Les églises en bois, chefs-d’œuvre paysans

Elles sont l’emblème du Maramureș, dont elles ont fait la renommée. Les églises en bois (biserici din lemn) étonnent et impressionnent, par leur humble beauté, leur silhouette élancée et leur résistance au temps. Ces monuments d’architecture traditionnelle sont l’expression de la spiritualité paysanne et du génie artisanal populaire. Civilisation du bois, le Maramureș a cultivé un savoir-faire transmis de génération en génération, dont les églises en bois sont la manifestation la plus spectaculaire. Chaque village en compte au moins une, ancienne ou récente. Huit de ces édifices, considérés comme particulièrement exceptionnels et représentatifs, ont été inscrits sur la liste du patrimoine mondial de l’Unesco. Ils sont situés à Poienile Izei, Rogoz, Plopiș, Ieud, Budești, Desești, Bârsana et Șurdești. Beaucoup d’autres méritent la visite : citons par exemple les églises en bois de Botiza, Breb ou encore Călinești, ou bien celles, modernes, des monastères de Bârsana et de Săpânța.
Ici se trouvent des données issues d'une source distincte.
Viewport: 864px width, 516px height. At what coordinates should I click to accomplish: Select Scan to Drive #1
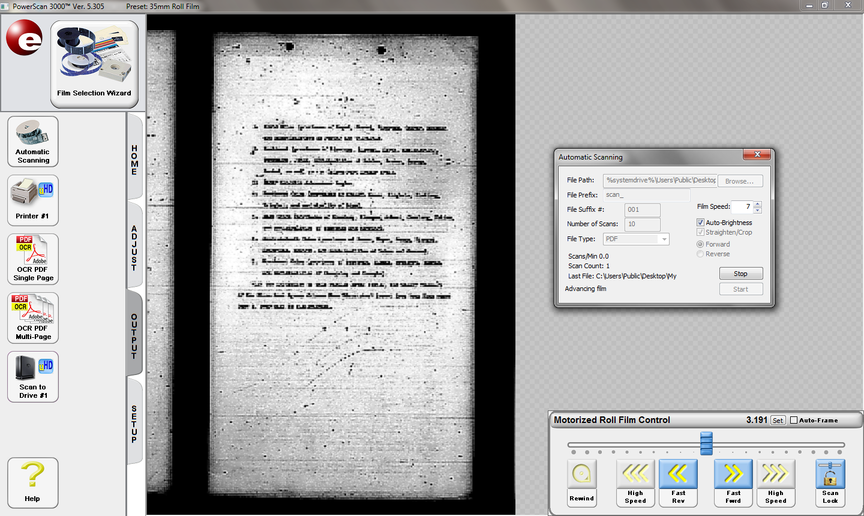pos(33,376)
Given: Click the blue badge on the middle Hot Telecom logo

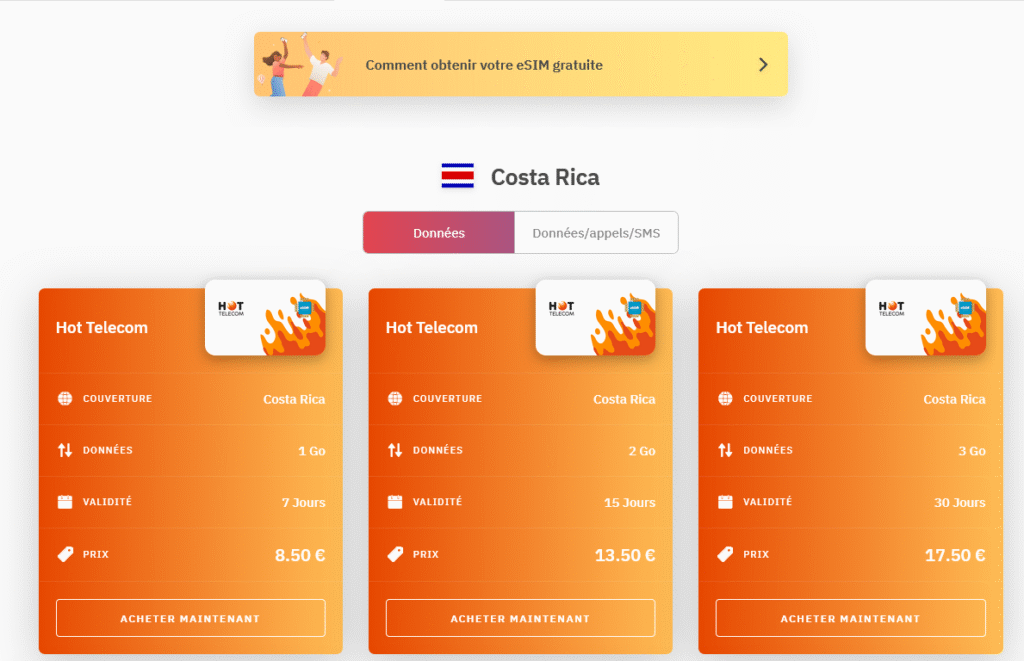Looking at the screenshot, I should click(633, 309).
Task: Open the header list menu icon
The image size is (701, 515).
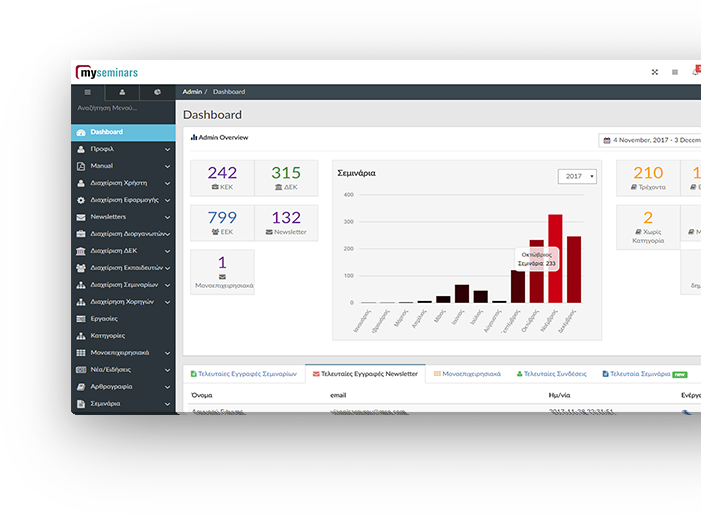Action: (675, 72)
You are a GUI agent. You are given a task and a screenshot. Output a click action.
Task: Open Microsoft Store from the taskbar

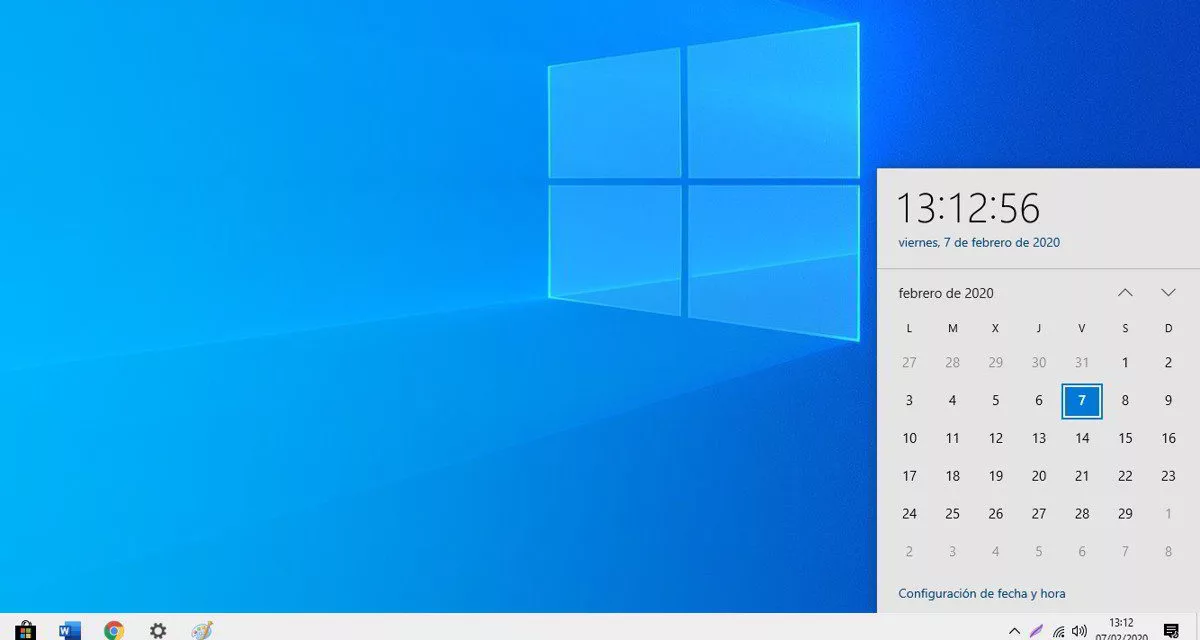point(26,631)
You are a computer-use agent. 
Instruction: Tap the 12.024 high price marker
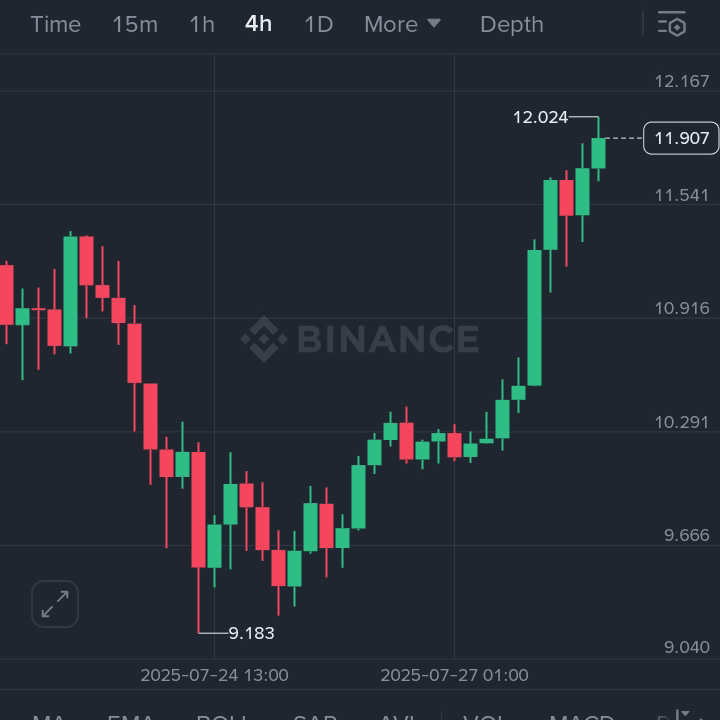tap(540, 117)
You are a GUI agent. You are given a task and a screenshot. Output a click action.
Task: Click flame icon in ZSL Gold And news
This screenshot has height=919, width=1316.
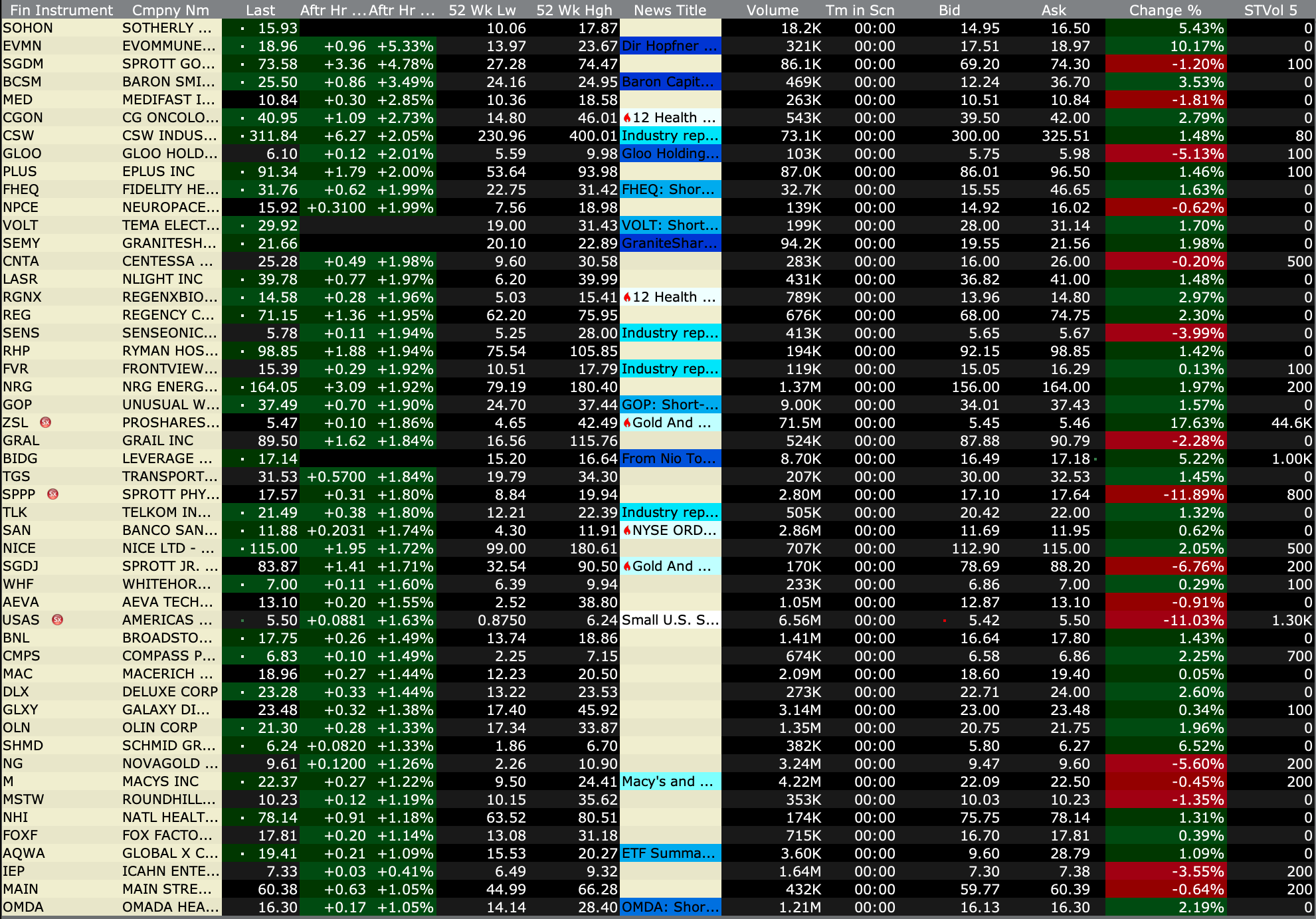(626, 423)
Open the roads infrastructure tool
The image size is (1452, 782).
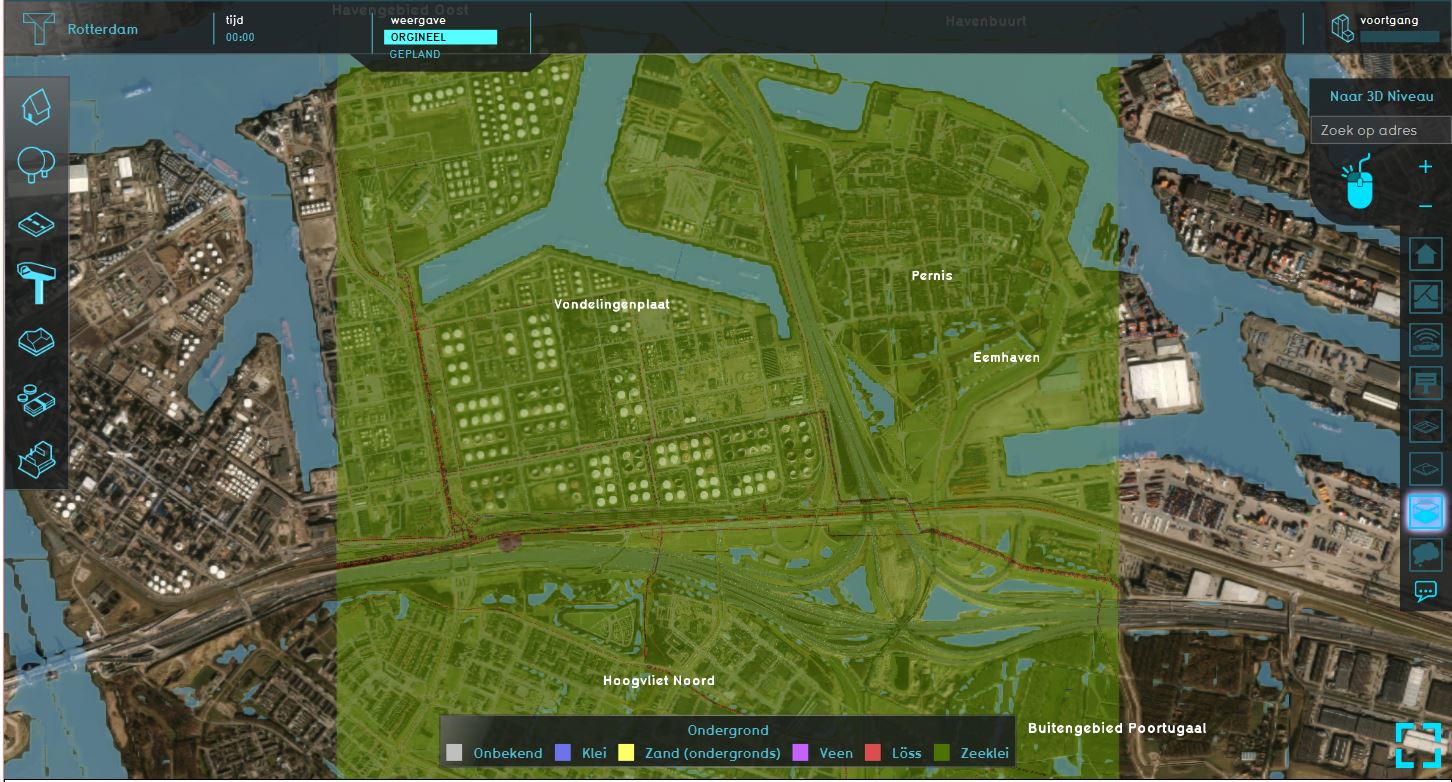pos(36,222)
Érigées aux XVIIe et XVIIIe siècles, souvent à la place d’églises plus anciennes détruites lors de la dernière grande invasion tatare de 1717, leur architecture aux proportions harmonieuses combine les styles : leur plan suit la tradition byzantine, tandis que les hautes tours-clochers témoignent d’une influence gothique. La plus impressionnante est celle de Șurdești, qui atteint 54 m. Ces flèches, dressées sur une base étroite, contribuent pour beaucoup à la silhouette caractéristique de ces « cathédrales de bois », comme elles sont surnommées. Leur aspect monumental est accentué par leur emplacement, souvent plantées au sommet d’une colline et entourées de beaux cimetières. Construites selon des méthodes traditionnelles, sur le principe de l’empilement des poutres, elles sont parfois dotées d’une galerie extérieure (appelée privdor). Les toits, simples ou doubles, sont faits de bardeaux de bois. À l’extérieur, les murs, les encadrements des ouvertures ou encore les balustrades sont sculptés d’ornements : cordes tressées, motifs végétaux, etc. L’intérieur, lui, est couvert de peintures murales, réalisées dans la deuxième moitié du XVIIIe siècle et la première moitié du XIXe, une période d’effervescence artistique, pendant laquelle des maîtres locaux, issus du milieu paysan, ont parcouru la région pour peindre murs, iconostases et icônes. Les deux plus célèbres sont Alexandru Ponehalschi et Radu Munteanu. Leur style suit la tradition post-byzantine, réinterprétée dans un genre naïf. Au XIXe siècle, l’influence baroque et rococo, venue d’Europe occidentale, se fait également ressentir (à Bârsana et Șurdești, par exemple). Les thèmes sont ceux de la tradition orthodoxe, au premier rang desquels le Jugement dernier, mais les références populaires sont nombreuses : on reconnaît çà et là des costumes, des motifs folkloriques, des paysages du Maramureș, des scènes de la vie villageoise de l’époque… Parmi les peintures les mieux conservées, mentionnons celles de l’église de Desești, où ont officié tant Ponehalschi que Munteanu. Devenues pour certaines trop étroites pour la communauté du village, elles ont été remplacées, pour le culte, par de nouvelles constructions, parfois en bois elles aussi. D’autres accueillent encore les paroissiens, revêtus de leur costume traditionnel, les dimanches et les jours de fête.